Below are the records; give again exactly the lines from the one containing "You are a computer-use agent. 453x497 pixels." through the one containing "668x505 pixels.", leaving out pictures.

**Records from a collection**
((
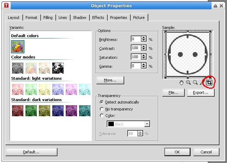Select the hand pan tool
The width and height of the screenshot is (227, 163).
point(182,83)
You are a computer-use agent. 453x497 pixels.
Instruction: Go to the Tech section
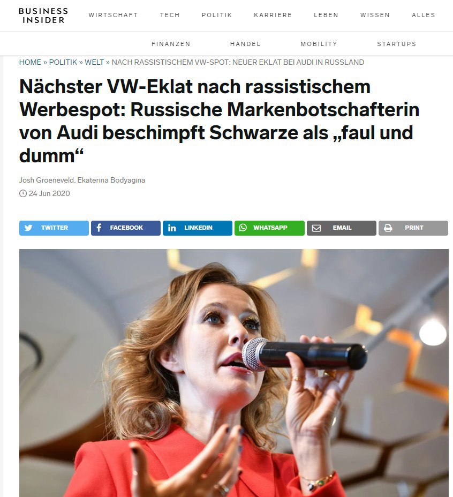[x=170, y=15]
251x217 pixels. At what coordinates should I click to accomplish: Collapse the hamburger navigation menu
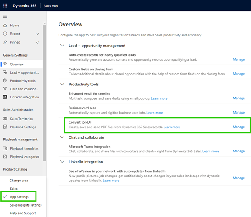pos(5,16)
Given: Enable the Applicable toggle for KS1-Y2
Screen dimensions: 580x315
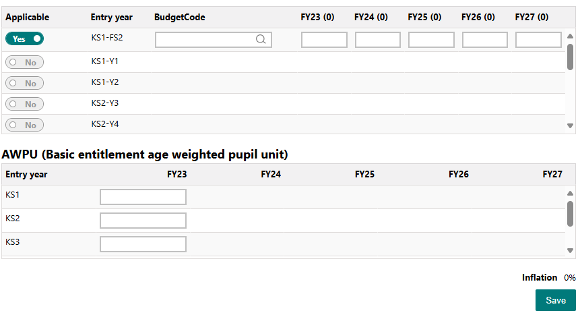Looking at the screenshot, I should [24, 83].
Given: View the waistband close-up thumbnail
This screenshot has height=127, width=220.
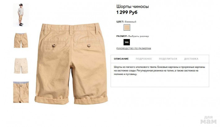Looking at the screenshot, I should pos(21,92).
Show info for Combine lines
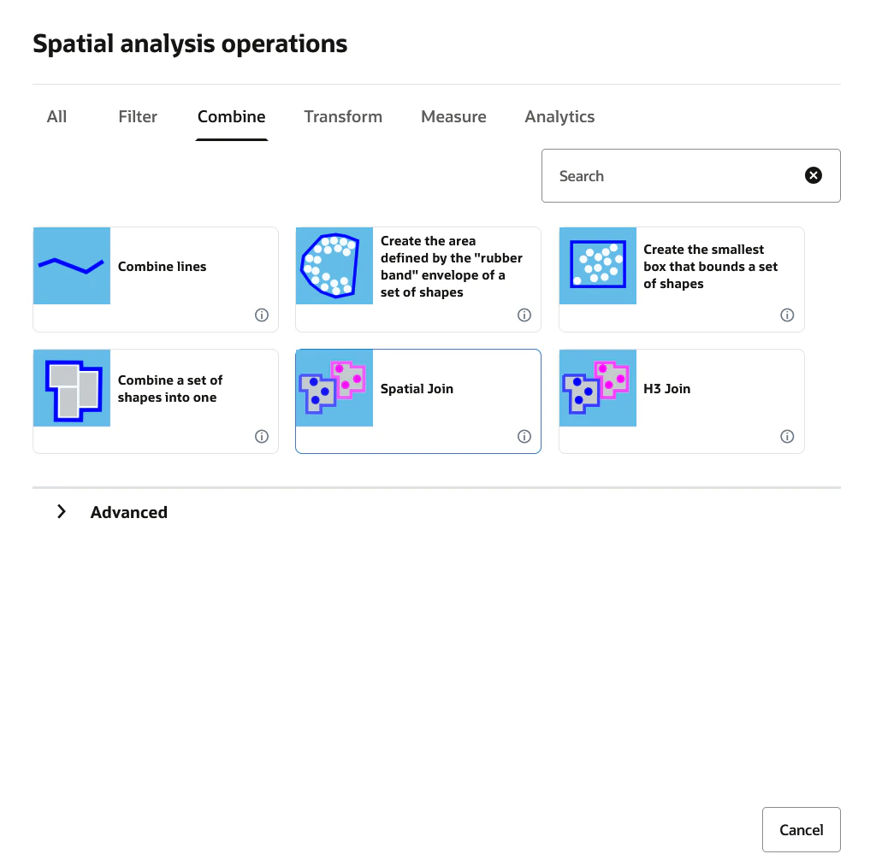This screenshot has height=860, width=870. tap(262, 315)
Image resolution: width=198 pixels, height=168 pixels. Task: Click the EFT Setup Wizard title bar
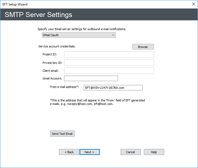click(82, 4)
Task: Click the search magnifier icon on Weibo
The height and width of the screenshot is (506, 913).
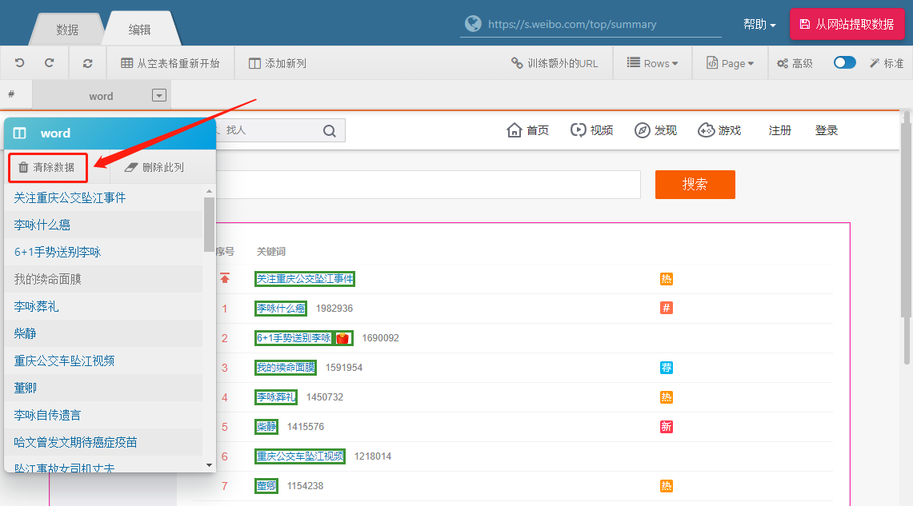Action: click(x=330, y=130)
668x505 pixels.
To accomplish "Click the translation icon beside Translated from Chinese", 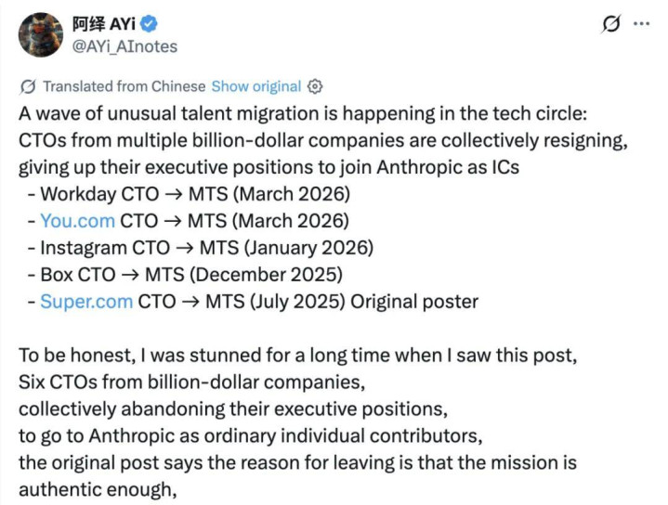I will pos(28,86).
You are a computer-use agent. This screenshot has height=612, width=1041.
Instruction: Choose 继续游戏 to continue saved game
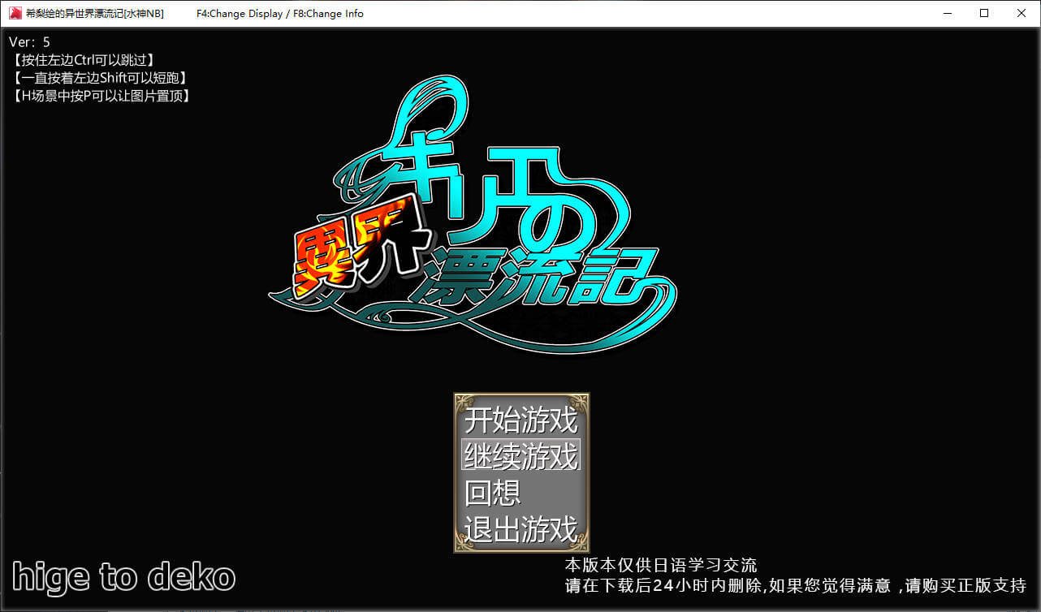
))
**Solution to this exercise**
You are a computer-use agent. 453x497 pixels.
Instruction: Go to the Tech section
[x=170, y=15]
251x217 pixels. At what coordinates should I click to accomplish: Collapse the hamburger navigation menu
pos(5,16)
Given: Enable the Applicable toggle for KS1-Y2
Screen dimensions: 580x315
Looking at the screenshot, I should [24, 83].
Given: View the waistband close-up thumbnail
This screenshot has height=127, width=220.
Looking at the screenshot, I should pos(21,92).
Show info for Combine lines
This screenshot has height=860, width=870. tap(262, 315)
Image resolution: width=198 pixels, height=168 pixels. Task: Click the EFT Setup Wizard title bar
click(82, 4)
Task: Click the search magnifier icon on Weibo
The height and width of the screenshot is (506, 913).
Action: click(x=330, y=130)
668x505 pixels.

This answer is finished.